*Work required*:
Reproduce the data below in full, replacing every occurrence of "GUI agent" with "interface agent" and leaving everything else unchanged.
══════════════════════════════
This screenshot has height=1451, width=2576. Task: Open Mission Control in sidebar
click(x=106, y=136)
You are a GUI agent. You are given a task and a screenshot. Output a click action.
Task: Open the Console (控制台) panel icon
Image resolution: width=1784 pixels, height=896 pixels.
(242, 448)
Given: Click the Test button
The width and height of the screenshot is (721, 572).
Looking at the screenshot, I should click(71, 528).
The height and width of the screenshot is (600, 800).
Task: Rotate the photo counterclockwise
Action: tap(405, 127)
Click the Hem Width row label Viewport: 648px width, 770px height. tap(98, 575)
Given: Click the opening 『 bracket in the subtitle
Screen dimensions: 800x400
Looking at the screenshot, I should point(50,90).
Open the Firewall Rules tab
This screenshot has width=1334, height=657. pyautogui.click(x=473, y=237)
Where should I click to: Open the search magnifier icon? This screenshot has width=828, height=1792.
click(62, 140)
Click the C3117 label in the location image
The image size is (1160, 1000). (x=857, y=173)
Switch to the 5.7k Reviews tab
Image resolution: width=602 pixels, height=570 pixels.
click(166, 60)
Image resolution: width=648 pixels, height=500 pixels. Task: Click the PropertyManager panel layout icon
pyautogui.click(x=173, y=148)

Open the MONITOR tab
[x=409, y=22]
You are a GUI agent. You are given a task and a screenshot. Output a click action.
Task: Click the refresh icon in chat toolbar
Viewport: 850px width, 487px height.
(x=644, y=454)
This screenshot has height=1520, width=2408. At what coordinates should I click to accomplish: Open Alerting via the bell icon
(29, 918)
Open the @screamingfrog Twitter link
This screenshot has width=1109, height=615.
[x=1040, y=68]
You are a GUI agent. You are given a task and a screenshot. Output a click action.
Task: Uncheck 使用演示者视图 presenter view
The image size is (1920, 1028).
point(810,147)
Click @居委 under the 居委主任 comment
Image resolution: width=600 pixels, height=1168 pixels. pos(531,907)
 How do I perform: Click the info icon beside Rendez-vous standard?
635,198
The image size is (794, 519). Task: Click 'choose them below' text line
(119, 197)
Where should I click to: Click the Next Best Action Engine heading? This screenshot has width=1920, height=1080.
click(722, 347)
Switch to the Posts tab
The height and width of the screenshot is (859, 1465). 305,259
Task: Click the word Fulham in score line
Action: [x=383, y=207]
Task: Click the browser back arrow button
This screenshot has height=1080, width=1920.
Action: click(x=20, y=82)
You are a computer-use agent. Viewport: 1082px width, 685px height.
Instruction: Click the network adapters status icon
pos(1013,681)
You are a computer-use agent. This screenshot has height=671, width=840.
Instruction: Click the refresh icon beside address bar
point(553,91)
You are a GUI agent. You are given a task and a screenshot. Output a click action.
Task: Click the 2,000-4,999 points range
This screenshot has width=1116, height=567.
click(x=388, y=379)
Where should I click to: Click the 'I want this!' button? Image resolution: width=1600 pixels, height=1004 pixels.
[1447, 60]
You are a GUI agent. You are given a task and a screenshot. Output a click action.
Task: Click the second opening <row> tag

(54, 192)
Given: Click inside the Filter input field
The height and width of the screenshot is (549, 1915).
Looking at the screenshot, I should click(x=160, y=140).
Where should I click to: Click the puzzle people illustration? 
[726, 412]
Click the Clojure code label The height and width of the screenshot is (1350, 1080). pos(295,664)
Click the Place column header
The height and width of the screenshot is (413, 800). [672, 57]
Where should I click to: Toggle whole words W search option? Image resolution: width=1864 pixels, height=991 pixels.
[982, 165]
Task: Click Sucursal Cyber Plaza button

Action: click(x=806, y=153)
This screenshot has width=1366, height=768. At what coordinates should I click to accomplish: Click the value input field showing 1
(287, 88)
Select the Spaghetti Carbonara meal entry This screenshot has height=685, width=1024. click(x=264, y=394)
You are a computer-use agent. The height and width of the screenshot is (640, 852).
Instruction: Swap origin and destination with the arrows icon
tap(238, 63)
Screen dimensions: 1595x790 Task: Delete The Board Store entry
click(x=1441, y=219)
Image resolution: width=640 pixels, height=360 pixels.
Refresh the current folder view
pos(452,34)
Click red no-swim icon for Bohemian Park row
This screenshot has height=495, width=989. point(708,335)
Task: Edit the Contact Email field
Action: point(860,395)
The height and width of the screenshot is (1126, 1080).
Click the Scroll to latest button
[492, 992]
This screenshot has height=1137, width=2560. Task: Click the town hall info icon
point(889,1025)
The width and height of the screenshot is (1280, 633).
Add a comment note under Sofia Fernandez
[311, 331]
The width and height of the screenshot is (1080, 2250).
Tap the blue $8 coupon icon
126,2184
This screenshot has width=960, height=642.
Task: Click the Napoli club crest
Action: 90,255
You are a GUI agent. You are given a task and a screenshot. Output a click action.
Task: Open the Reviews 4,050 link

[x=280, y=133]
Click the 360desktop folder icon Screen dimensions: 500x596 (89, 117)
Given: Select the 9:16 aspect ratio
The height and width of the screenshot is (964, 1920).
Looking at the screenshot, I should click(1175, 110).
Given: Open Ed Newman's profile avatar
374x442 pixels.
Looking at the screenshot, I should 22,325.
══════════════════════════════
*Full solution*:
This screenshot has height=1451, width=2576. Task: Open Mission Control in sidebar
click(x=106, y=136)
You are a interface agent. You are given a task and a screenshot. Output a click action.
Task: Open the Console (控制台) panel icon
Image resolution: width=1784 pixels, height=896 pixels.
(242, 448)
Given: Click the Test button
The width and height of the screenshot is (721, 572).
Looking at the screenshot, I should click(71, 528).
The height and width of the screenshot is (600, 800).
Task: Rotate the photo counterclockwise
Action: tap(405, 127)
Click the Hem Width row label Viewport: 648px width, 770px height. tap(98, 575)
Given: Click the opening 『 bracket in the subtitle
Screen dimensions: 800x400
Looking at the screenshot, I should point(50,90).
Open the Firewall Rules tab
This screenshot has width=1334, height=657. pyautogui.click(x=473, y=237)
Where should I click to: Open the search magnifier icon? This screenshot has width=828, height=1792.
click(62, 140)
Click the C3117 label in the location image
The image size is (1160, 1000). (x=857, y=173)
Switch to the 5.7k Reviews tab
Image resolution: width=602 pixels, height=570 pixels.
click(166, 60)
Image resolution: width=648 pixels, height=500 pixels. Task: Click the PropertyManager panel layout icon
pyautogui.click(x=173, y=148)

Open the MONITOR tab
[x=409, y=22]
You are a interface agent. You are given a task and a screenshot. Output a click action.
Task: Click the refresh icon in chat toolbar
Viewport: 850px width, 487px height.
(x=644, y=454)
This screenshot has height=1520, width=2408. At what coordinates should I click to accomplish: Open Alerting via the bell icon
(29, 918)
Open the @screamingfrog Twitter link
This screenshot has width=1109, height=615.
[x=1040, y=68]
You are a interface agent. You are given a task and a screenshot. Output a click action.
Task: Uncheck 使用演示者视图 presenter view
The image size is (1920, 1028).
point(810,147)
Click @居委 under the 居委主任 comment
Image resolution: width=600 pixels, height=1168 pixels. pos(531,907)
 How do I perform: Click the info icon beside Rendez-vous standard?
635,198
The image size is (794, 519). Task: Click 'choose them below' text line
(119, 197)
Where should I click to: Click the Next Best Action Engine heading? This screenshot has width=1920, height=1080.
click(722, 347)
Switch to the Posts tab
The height and width of the screenshot is (859, 1465). 305,259
Task: Click the word Fulham in score line
Action: [x=383, y=207]
Task: Click the browser back arrow button
This screenshot has height=1080, width=1920.
Action: click(x=20, y=82)
You are a computer-use agent. Viewport: 1082px width, 685px height.
Instruction: Click the network adapters status icon
pos(1013,681)
You are a computer-use agent. This screenshot has height=671, width=840.
Instruction: Click the refresh icon beside address bar
point(553,91)
You are a interface agent. You are given a task and a screenshot. Output a click action.
Task: Click the 2,000-4,999 points range
This screenshot has width=1116, height=567.
click(x=388, y=379)
Where should I click to: Click the 'I want this!' button? Image resolution: width=1600 pixels, height=1004 pixels.
[1447, 60]
You are a interface agent. You are given a task and a screenshot. Output a click action.
Task: Click the second opening <row> tag

(54, 192)
Given: Click inside the Filter input field
The height and width of the screenshot is (549, 1915).
Looking at the screenshot, I should click(x=160, y=140).
Where should I click to: Click the puzzle people illustration? 
[726, 412]
Click the Clojure code label The height and width of the screenshot is (1350, 1080). pos(295,664)
Click the Place column header
The height and width of the screenshot is (413, 800). [672, 57]
Where should I click to: Toggle whole words W search option? Image resolution: width=1864 pixels, height=991 pixels.
[982, 165]
Task: Click Sucursal Cyber Plaza button

Action: click(x=806, y=153)
This screenshot has width=1366, height=768. At what coordinates should I click to accomplish: Click the value input field showing 1
(287, 88)
Select the Spaghetti Carbonara meal entry This screenshot has height=685, width=1024. click(x=264, y=394)
You are a computer-use agent. The height and width of the screenshot is (640, 852).
Instruction: Swap origin and destination with the arrows icon
tap(238, 63)
Screen dimensions: 1595x790 Task: Delete The Board Store entry
click(x=1441, y=219)
Image resolution: width=640 pixels, height=360 pixels.
Refresh the current folder view
pos(452,34)
Click red no-swim icon for Bohemian Park row
This screenshot has height=495, width=989. point(708,335)
Task: Edit the Contact Email field
Action: point(860,395)
The height and width of the screenshot is (1126, 1080).
Click the Scroll to latest button
[492, 992]
This screenshot has height=1137, width=2560. Task: Click the town hall info icon
point(889,1025)
The width and height of the screenshot is (1280, 633).
Add a comment note under Sofia Fernandez
[311, 331]
The width and height of the screenshot is (1080, 2250).
Tap the blue $8 coupon icon
126,2184
This screenshot has width=960, height=642.
Task: Click the Napoli club crest
Action: 90,255
You are a interface agent. You are given a task and a screenshot. Output a click action.
Task: Open the Reviews 4,050 link

[x=280, y=133]
Click the 360desktop folder icon Screen dimensions: 500x596 (89, 117)
Given: Select the 9:16 aspect ratio
The height and width of the screenshot is (964, 1920).
Looking at the screenshot, I should click(1175, 110).
Given: Open Ed Newman's profile avatar
374x442 pixels.
Looking at the screenshot, I should 22,325.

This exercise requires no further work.